I'm a PhD student at Cardiff University in the psychology department researching the applications of smart technology to enhance quality of life, increase social connectedness and reduce the digital divide. I'm particularly interested in smart speakers as an intuitive, accessible route for digital connectedness. Alongside this, I'm co-developing a proactive smart speaker/companion robot to trial with older adults in care settings. I'm also interested in the role digital skills play in explaining the relationship between demographic factors, like age, and psychosocial factors, like loneliness.
In addition to my doctoral research, I'm also the Lead Graduate Teaching Assistant for Cardiff University's MSc Psychology Conversion course. As part of this, I lead multiple seminar groups, design and assess course content, organise a team of other teaching assistants and conduct regular reviews of the course to inform improvements.
I've co-supervised placement students and intercalated medical students on projects related to sensory sensitivities across conditions. I've also supervised a team of computer science undergraduates in their final year project to design a proactive companion device. I'm also the president of the 93% Club Cardiff branch and have chaired the Speaking of Science conference committee.
Presenting some of my PhD work at the Health by Tech conference in Groningen!
Every University of Birmingham graduate has the obligatory photo with "Old Joe" (the clock tower). After 5 years of work (and 1 year of COVID delays) I was very happy to take mine.
The University of Birmingham
2015-2020: MSci in Psychological Research
I spent the first five years of my academic life studying with the University of Birmingham. During my first two years, I was particularly interested in research methods and designs, including a range of statistical analyses for quantitative data and discourse analyses and thematic analyses for qualitative data.
During my third year, I seized the opportunity to study abroad and selected the University of Wisconsin - Milwaukee. Whilst there, I enjoyed taking postgraduate modules on broader aspects of psychology not offered by the the University of Birmingham, such as gender psychology and health psychology. I finished the year with a 4.0 GPA.
In the final year of my undergraduate degree, I focussed my research on the relationship between chronotype and mental health with my dissertation entitled "Sleep and Mental Health: Investigating a Relationship Between Sleep Quality and Symptoms of Depression, Anxiety and Post-Traumatic Stress Disorder in a Non-Clinical Population."

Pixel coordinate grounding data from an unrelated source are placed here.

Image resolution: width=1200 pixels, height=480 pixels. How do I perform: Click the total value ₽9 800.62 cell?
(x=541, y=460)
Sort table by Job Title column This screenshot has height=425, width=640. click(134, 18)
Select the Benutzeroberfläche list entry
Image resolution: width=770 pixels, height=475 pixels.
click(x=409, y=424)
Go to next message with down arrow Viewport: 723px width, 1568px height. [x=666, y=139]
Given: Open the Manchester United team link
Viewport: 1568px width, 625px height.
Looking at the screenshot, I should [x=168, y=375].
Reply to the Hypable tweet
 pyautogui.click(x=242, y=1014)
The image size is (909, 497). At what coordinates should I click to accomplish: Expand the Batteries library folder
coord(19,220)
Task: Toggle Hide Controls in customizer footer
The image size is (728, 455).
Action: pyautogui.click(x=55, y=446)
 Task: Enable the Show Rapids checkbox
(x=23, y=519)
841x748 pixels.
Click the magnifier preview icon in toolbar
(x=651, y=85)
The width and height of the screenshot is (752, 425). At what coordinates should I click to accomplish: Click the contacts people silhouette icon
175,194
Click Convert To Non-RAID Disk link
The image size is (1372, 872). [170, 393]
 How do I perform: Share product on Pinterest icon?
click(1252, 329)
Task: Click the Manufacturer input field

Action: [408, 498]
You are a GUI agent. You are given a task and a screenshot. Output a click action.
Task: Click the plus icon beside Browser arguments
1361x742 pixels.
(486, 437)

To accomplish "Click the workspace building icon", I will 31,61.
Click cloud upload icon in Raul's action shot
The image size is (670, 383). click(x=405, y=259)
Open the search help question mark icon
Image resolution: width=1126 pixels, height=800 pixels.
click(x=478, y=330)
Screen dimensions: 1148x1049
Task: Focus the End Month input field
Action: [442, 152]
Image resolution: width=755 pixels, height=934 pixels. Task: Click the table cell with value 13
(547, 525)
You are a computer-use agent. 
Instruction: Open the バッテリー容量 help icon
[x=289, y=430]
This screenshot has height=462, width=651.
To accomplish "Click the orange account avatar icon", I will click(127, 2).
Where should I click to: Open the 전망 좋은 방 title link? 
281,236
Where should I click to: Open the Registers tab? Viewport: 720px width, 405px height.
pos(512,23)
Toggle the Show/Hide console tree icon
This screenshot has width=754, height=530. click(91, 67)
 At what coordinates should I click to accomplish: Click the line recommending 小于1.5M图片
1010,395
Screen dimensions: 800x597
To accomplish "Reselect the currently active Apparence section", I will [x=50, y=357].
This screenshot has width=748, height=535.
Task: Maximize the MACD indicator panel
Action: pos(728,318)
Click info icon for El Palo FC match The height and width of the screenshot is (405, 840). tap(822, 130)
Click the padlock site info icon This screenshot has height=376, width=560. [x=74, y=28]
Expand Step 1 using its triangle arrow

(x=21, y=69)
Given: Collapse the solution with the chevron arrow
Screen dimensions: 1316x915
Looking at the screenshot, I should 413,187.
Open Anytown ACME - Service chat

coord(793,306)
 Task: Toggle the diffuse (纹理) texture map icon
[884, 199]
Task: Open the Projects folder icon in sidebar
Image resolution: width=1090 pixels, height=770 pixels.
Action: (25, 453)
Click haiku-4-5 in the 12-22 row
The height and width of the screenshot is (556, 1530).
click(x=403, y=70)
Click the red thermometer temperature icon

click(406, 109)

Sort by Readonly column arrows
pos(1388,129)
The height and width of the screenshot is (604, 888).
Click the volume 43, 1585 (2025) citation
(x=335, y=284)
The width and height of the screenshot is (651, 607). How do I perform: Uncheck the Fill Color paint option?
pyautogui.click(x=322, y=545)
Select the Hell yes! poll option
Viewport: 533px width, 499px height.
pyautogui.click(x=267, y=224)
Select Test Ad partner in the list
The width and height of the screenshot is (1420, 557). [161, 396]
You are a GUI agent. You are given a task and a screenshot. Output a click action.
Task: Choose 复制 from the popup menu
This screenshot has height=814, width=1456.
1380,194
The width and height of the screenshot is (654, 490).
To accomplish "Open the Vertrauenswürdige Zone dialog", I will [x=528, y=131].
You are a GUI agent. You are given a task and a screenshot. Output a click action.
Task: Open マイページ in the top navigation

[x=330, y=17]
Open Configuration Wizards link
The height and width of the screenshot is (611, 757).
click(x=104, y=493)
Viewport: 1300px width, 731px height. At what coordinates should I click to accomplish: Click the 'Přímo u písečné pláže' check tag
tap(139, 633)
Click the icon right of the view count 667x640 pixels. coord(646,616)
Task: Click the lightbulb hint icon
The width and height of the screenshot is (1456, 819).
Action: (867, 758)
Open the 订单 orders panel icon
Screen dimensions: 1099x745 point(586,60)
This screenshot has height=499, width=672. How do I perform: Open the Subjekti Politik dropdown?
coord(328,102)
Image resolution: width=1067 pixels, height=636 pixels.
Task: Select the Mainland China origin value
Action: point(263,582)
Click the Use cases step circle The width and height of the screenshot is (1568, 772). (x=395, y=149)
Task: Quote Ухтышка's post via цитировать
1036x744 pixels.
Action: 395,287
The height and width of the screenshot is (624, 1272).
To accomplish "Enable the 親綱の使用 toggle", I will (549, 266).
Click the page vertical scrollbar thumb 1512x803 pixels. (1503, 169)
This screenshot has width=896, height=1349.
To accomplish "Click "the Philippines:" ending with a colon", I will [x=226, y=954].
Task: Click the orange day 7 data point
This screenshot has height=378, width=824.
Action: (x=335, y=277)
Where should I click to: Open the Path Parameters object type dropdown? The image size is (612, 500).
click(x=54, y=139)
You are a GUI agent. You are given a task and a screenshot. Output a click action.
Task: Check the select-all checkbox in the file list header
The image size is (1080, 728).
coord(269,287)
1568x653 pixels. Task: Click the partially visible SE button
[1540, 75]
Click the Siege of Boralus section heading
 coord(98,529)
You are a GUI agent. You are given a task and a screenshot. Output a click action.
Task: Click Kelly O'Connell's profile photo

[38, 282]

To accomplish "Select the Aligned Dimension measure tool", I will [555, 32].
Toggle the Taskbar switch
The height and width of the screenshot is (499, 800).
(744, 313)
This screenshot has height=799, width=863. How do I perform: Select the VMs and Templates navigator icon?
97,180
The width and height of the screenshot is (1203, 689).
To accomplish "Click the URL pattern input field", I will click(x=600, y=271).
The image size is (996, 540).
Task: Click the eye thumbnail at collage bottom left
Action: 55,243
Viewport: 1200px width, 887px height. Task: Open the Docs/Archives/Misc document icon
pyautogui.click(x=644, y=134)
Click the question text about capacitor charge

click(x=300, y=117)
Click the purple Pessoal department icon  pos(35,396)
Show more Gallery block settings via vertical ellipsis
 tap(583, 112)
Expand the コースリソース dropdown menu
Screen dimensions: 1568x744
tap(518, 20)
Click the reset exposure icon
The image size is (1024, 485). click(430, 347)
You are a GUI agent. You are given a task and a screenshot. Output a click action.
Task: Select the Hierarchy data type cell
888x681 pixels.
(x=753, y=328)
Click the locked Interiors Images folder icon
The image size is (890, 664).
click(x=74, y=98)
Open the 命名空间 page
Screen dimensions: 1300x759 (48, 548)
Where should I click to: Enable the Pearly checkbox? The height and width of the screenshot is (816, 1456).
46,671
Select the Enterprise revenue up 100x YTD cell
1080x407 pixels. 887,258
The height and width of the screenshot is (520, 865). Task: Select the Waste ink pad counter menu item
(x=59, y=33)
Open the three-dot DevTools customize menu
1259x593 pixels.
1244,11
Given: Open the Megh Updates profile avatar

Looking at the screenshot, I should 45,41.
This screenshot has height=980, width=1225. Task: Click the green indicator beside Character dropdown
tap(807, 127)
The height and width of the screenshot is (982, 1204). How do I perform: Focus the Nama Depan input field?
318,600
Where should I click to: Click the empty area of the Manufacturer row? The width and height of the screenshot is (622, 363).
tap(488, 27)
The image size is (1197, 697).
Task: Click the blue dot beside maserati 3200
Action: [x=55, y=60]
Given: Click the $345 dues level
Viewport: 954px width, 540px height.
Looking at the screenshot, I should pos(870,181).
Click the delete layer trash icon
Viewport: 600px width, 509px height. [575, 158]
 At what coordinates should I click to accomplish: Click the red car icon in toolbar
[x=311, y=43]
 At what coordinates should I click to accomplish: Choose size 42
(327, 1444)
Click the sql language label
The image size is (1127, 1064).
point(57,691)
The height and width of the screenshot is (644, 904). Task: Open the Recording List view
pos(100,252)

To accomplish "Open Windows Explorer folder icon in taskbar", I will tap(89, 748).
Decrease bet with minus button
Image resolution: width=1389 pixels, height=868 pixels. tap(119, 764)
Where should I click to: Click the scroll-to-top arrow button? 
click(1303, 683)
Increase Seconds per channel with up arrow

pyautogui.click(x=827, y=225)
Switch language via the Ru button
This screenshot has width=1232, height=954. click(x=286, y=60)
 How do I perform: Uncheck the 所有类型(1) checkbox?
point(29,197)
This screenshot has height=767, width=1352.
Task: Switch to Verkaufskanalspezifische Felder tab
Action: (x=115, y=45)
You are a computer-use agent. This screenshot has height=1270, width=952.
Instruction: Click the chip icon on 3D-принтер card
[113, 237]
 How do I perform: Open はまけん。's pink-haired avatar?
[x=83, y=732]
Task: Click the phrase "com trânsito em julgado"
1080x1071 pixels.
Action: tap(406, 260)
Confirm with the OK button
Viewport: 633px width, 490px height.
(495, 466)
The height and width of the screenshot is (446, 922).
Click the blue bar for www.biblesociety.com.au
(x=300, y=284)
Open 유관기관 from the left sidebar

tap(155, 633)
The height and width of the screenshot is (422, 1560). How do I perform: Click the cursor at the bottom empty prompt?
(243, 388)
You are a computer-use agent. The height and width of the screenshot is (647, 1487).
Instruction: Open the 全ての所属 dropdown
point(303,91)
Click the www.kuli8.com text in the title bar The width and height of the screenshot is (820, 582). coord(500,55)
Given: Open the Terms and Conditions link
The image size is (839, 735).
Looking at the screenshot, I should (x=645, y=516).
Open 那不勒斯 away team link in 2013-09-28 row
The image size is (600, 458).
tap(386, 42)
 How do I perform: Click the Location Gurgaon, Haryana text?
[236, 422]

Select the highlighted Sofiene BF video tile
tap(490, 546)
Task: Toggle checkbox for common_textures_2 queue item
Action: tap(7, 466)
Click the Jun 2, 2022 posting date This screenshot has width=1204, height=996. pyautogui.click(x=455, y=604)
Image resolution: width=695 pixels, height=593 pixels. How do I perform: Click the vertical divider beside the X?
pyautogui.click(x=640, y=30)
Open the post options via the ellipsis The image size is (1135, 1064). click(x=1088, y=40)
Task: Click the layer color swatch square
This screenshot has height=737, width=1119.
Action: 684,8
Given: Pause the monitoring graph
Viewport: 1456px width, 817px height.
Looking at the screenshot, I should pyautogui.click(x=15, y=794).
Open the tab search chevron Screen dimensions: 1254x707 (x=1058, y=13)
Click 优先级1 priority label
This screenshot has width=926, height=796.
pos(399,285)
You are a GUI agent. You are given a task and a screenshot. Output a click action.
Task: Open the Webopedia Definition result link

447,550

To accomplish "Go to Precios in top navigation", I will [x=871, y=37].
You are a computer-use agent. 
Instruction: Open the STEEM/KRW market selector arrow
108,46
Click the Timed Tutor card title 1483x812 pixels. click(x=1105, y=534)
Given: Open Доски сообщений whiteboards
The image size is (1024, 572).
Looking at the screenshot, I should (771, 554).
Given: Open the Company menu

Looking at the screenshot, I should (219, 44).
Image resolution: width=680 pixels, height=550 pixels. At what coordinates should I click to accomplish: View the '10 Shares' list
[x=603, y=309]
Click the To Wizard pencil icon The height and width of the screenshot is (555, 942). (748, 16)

During my integrated master's year, I developed my research methods with skills such as coding in Python, database searches and literature reviews and imaging analysis. I continued my independent research on mental health and sleep with my master's dissertation entitled "A Potential Relationship Between a P Factor and Late Chronotype: Does Late Chronotype Predict Broad Mental Health Outcomes?".
I graduated from the University of Birmingham in July 2020 with a 1st Class MSCi Psychology and Psychological Research with a Year Abroad with Honours.
2020 - 2024 (expected): Psychology PhD
In October of 2020, I began my doctoral research with Cardiff University. Under the supervision of Dr. Georgina Powell, my research focuses on the applications of smart technology in social care. I'm particularly interested in how smart speakers, with their speech-based interfaces, can offer an accessible and intuitive means of reducing digital exclusion amongst older adults and allow them to reap the benefits of digital connectivity.
So far, my work has involved conducting a large scale scoping review on the uses, benefits and limitations of smart speakers in the home environment. This review offers a summary of 51 papers in the literature and is currently under submission. I have also sent out a mixed-methods survey to 3300 respondents across South Wales to understand how technology use relates to social and wellbeing factors. I am currently in the process of analysing this rich dataset. Moving forwards, I will be testing "off the shelf" smart speaker devices against a specially designed "companion robot" device in local social housing associations to understand the social and wellbeing effects on the residents. I jointly oversaw a team of computer science undergraduates in the development of the companion robot with a focus on proactive social interactions. Our hope is that the device will allow older adults to benefit from digital connectedness, as with standard smart speakers, but also offer more social benefits and support a greater level of independence. I'm excited to begin this research.
My constant companion throughout all my research during lockdown.